Consider $S_{n} = 11...11$ where $1$ is listed $n$ times. Prove that $a$ divides $S_n$ for infinitely many values of $n$.
Also consider $S_{n} = {10^{n} - 1 \over 9}$
Examples:
$S_{2} = 11, S_{3} = 111, S_{4} = 1111, S_{5} = 11111, ... etc.$
Please advise on my proof so far:
given $gcd(a,10) = 1 \implies gcd(9a, 10) = 1$
WTS: $S_{n} = {10^{n} - 1 \over 9} \equiv 0 \pmod a$ is infinite.
$10^{n} - 1 \equiv 0 \pmod {9a}$
I do not know where to go from here.
On
Because of $$\gcd(9a,10)=1$$ we have $$10^{\varphi(9a)}\equiv 1\mod 9a$$ (Euler's theorem) which means $$9a\mid 10^{\varphi(9a)}-1$$ and therefore $$a\mid \frac{10^{\varphi(9a)}-1}{9}$$ which is a rep-unit.
If we replace the exponent $\varphi(9a)$ by an arbitary multiple of it, the congruence still holds, so there are infinite many possible exponents.
On
Consider the set of the first $a$ repunits $R=\{1,11,111,\dots,(10^a-1)/9\}$, and assume initially that none of them is divisible by $a$.
There are $a$ different repunits in $R$, which, when divided by $a$, each have remainders in $\{1,2,\dots,a-1\}$. By the pigeonhole principle at least two of the remainders are equal. The positive difference of these two repunits with equal remainders must be divisible by $a$. Denote these two repunits $S_b$ and $S_c$ with $b>c$.
$S_b-S_c=11\dots11 -11\dots11=11\dots1100\dots00=11\dots11\cdot10^m=S_d\cdot10^m$ for some $d,m\in\mathbb{N}$.
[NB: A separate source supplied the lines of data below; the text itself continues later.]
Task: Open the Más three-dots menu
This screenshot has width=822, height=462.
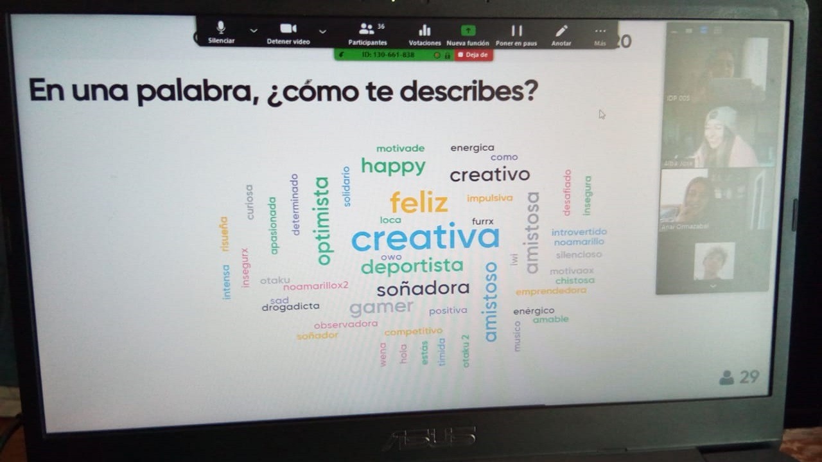Action: pyautogui.click(x=600, y=32)
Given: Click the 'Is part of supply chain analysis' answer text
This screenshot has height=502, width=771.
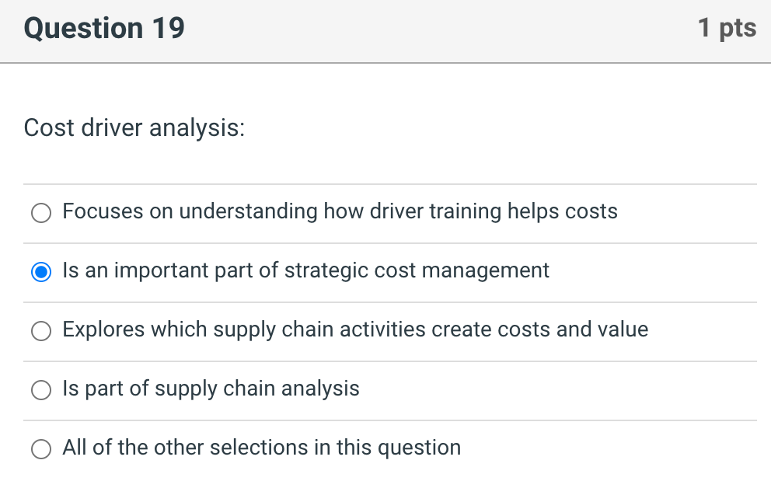Looking at the screenshot, I should pyautogui.click(x=211, y=389).
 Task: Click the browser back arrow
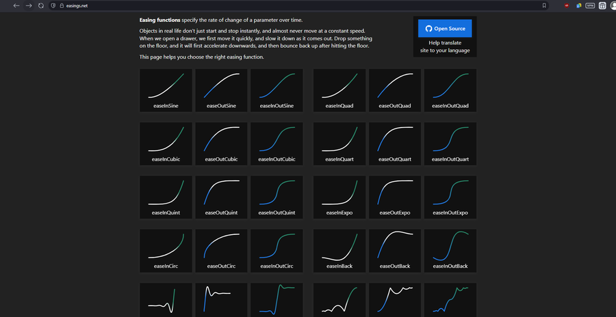pos(16,5)
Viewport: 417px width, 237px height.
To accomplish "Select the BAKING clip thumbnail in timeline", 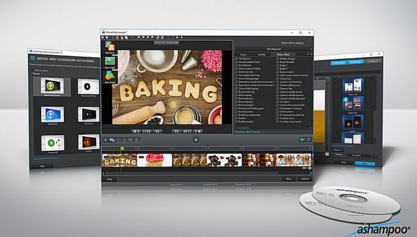I will pyautogui.click(x=120, y=161).
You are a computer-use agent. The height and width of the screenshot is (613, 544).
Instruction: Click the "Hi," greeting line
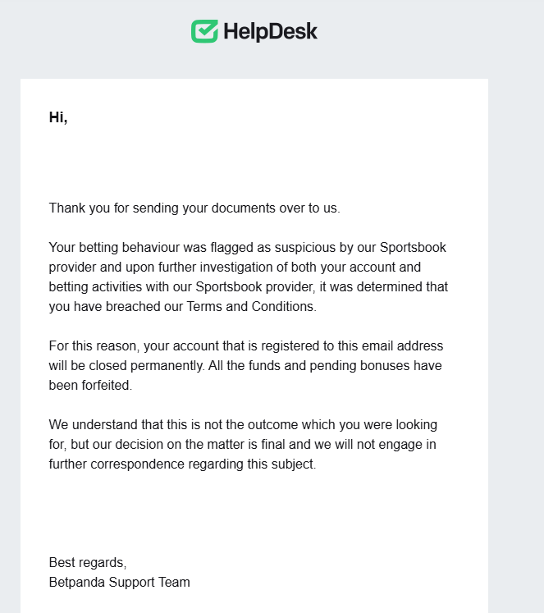(x=58, y=117)
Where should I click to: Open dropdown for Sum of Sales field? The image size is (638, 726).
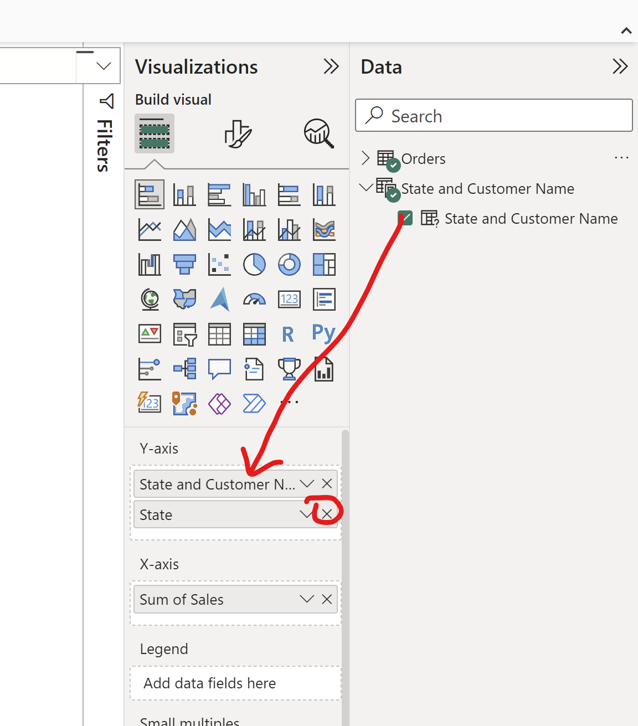tap(307, 599)
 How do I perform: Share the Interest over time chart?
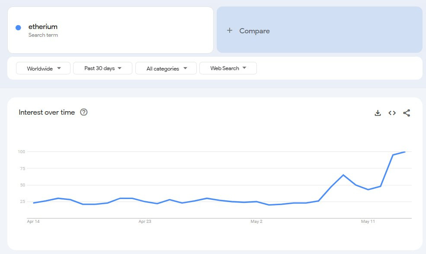406,113
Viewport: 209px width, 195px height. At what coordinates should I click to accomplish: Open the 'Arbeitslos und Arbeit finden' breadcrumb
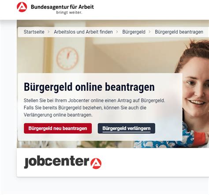pyautogui.click(x=83, y=32)
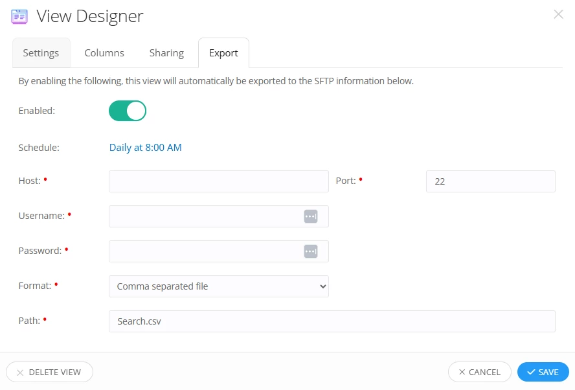The image size is (575, 390).
Task: Click the X icon on Cancel button
Action: pyautogui.click(x=462, y=372)
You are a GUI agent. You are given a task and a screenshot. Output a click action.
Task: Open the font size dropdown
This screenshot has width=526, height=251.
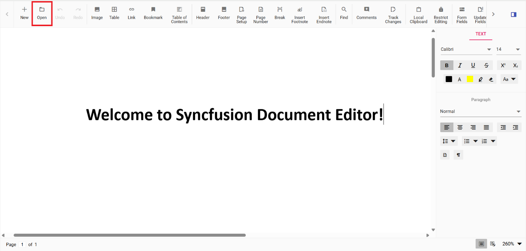tap(518, 49)
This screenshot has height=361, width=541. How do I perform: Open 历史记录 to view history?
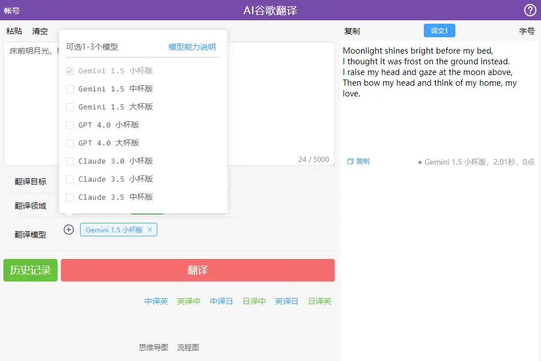[x=30, y=270]
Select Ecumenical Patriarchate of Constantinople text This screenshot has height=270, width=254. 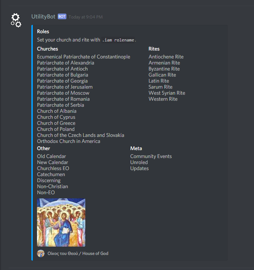(x=83, y=57)
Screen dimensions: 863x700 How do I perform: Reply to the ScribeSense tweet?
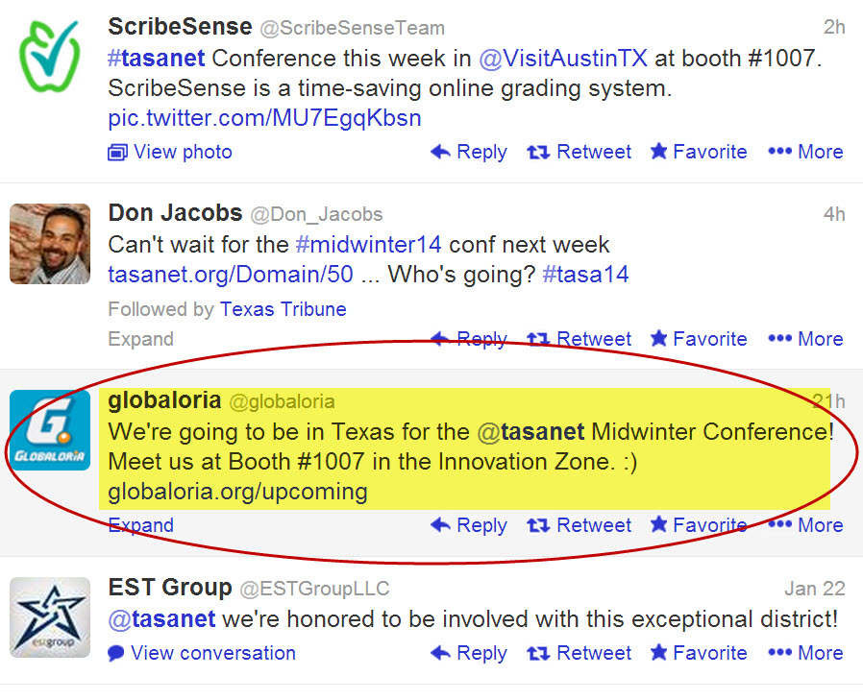(x=468, y=152)
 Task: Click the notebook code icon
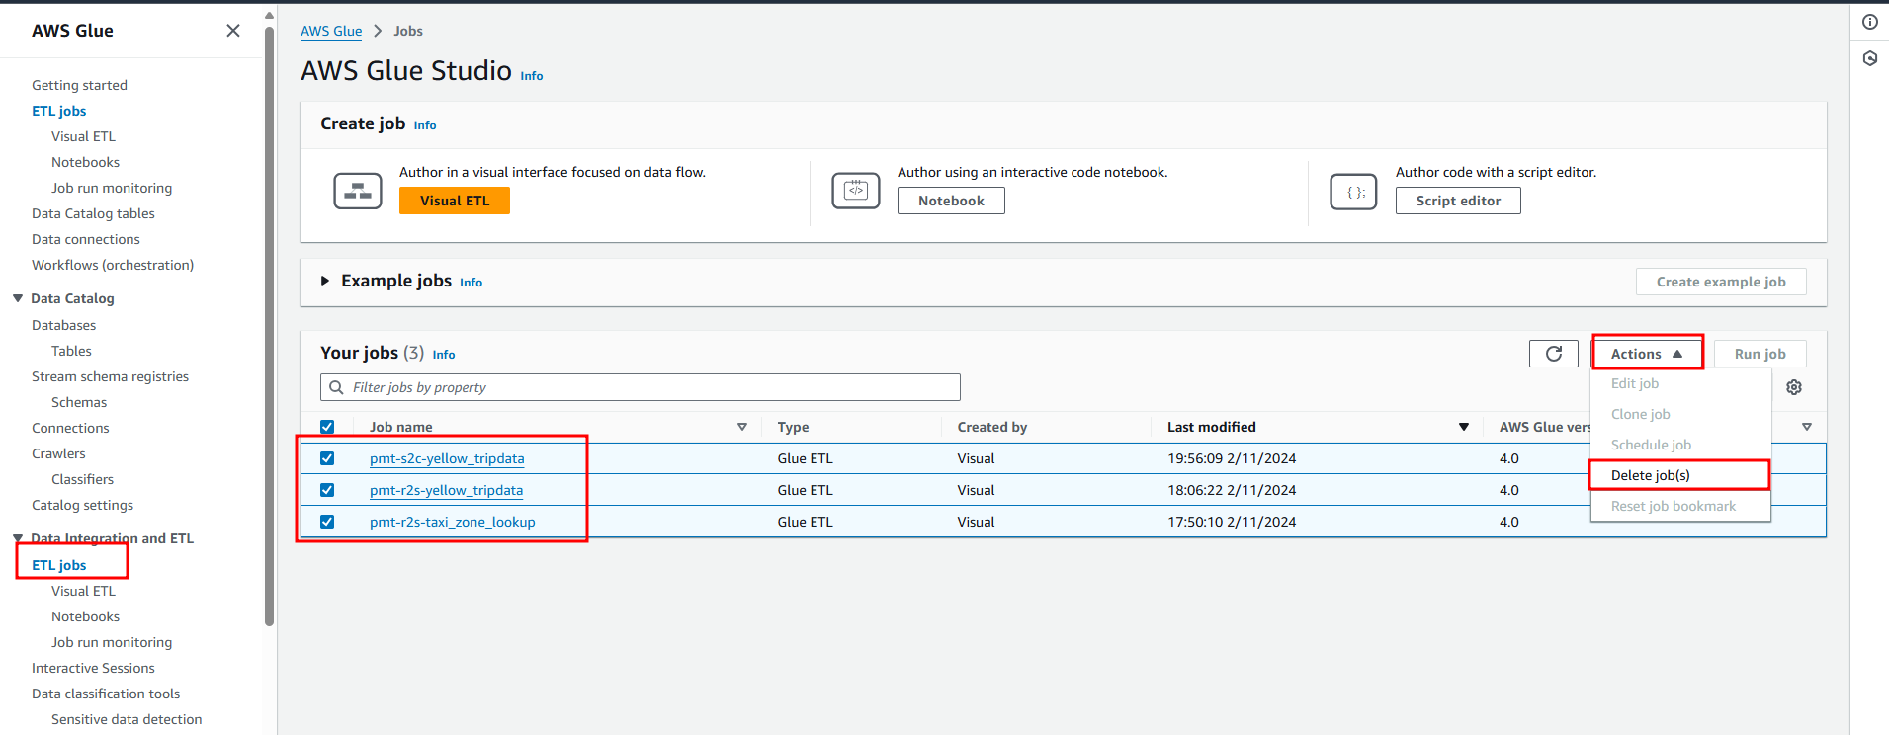pos(856,191)
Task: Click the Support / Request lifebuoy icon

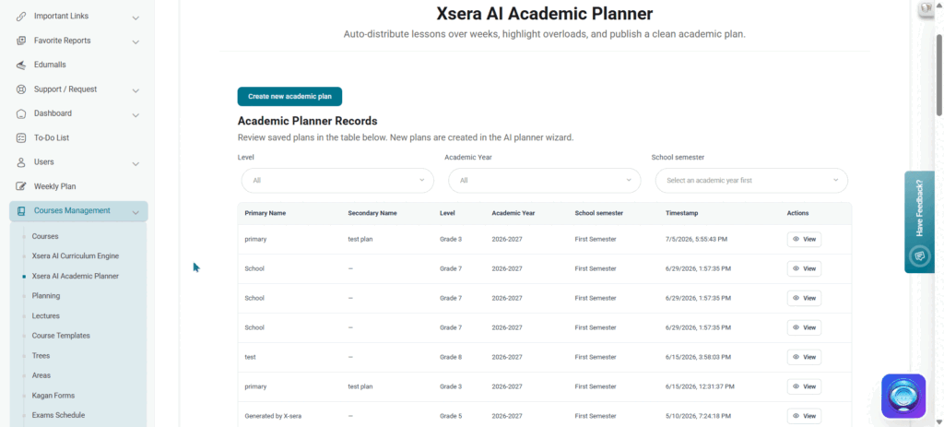Action: (x=21, y=89)
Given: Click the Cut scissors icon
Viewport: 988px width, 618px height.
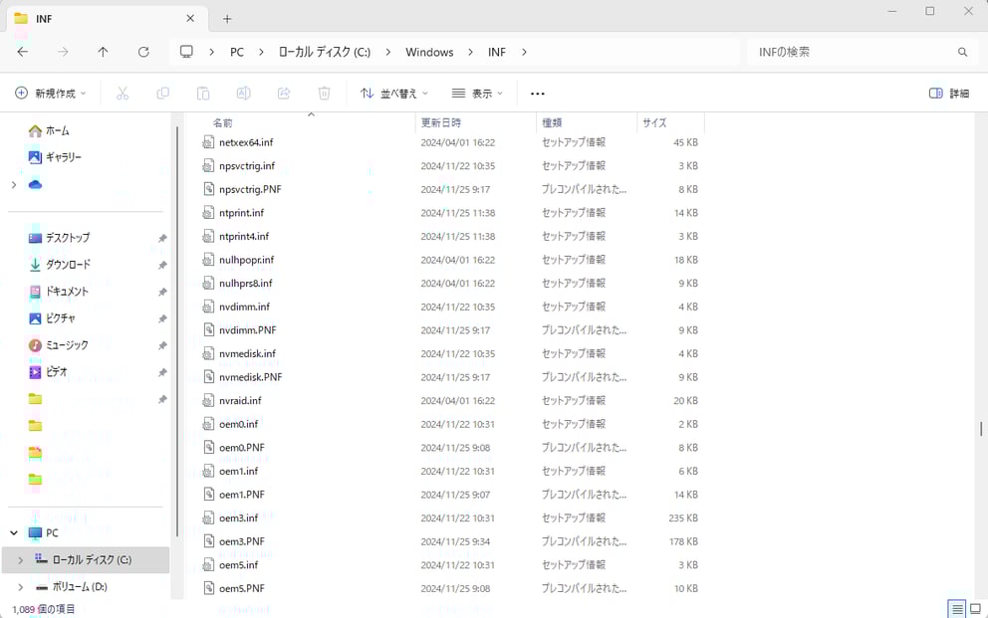Looking at the screenshot, I should pyautogui.click(x=123, y=94).
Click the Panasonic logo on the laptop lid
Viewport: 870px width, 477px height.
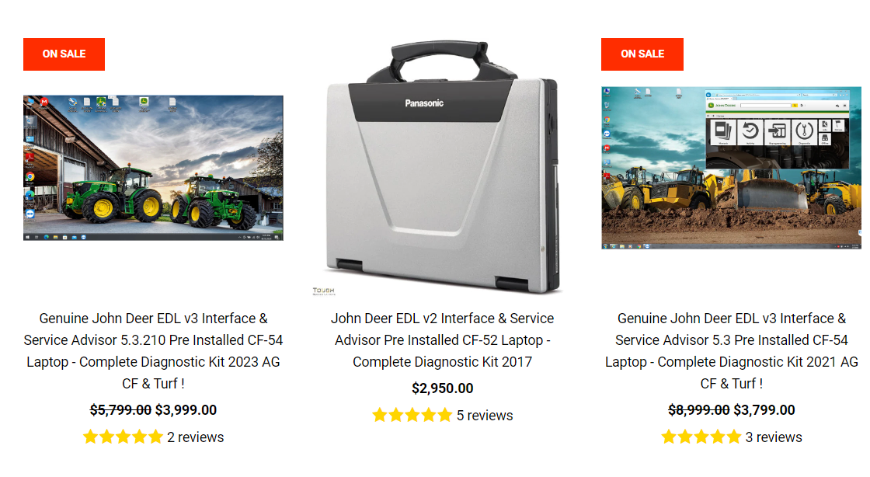coord(424,103)
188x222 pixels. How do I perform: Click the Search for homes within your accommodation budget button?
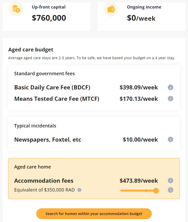click(94, 214)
(Example: $1111111-111=1111000=1111\cdot10^3=S_4\cdot10^3$.)
We are given that $\gcd(a,10)=1$, so $a$ cannot divide $10^m$ and must therefore divide $S_d$, but $S_b\in R$ and $S_d$ is a repunit that is shorter than $S_b$ so $S_d\in R$ and $a|S_d$. This contradicts our original assumption, so $a$ must divide at least one of the first $a$ repunits.
This proves that we can find at least one $S_n$ such that $a|S_n$. Finally, we can note that for all $k\in\mathbb{N}, S_n|S_{kn}$ so we can find infinitely many repunits $S_n$ such that $a|S_n$.
Hint:
Use Little Fermat's theorem in $\Bbb Z_a$; if $3\not\mid a$, you should have it. If $3\mid a$ consider the number $S_{9n}$.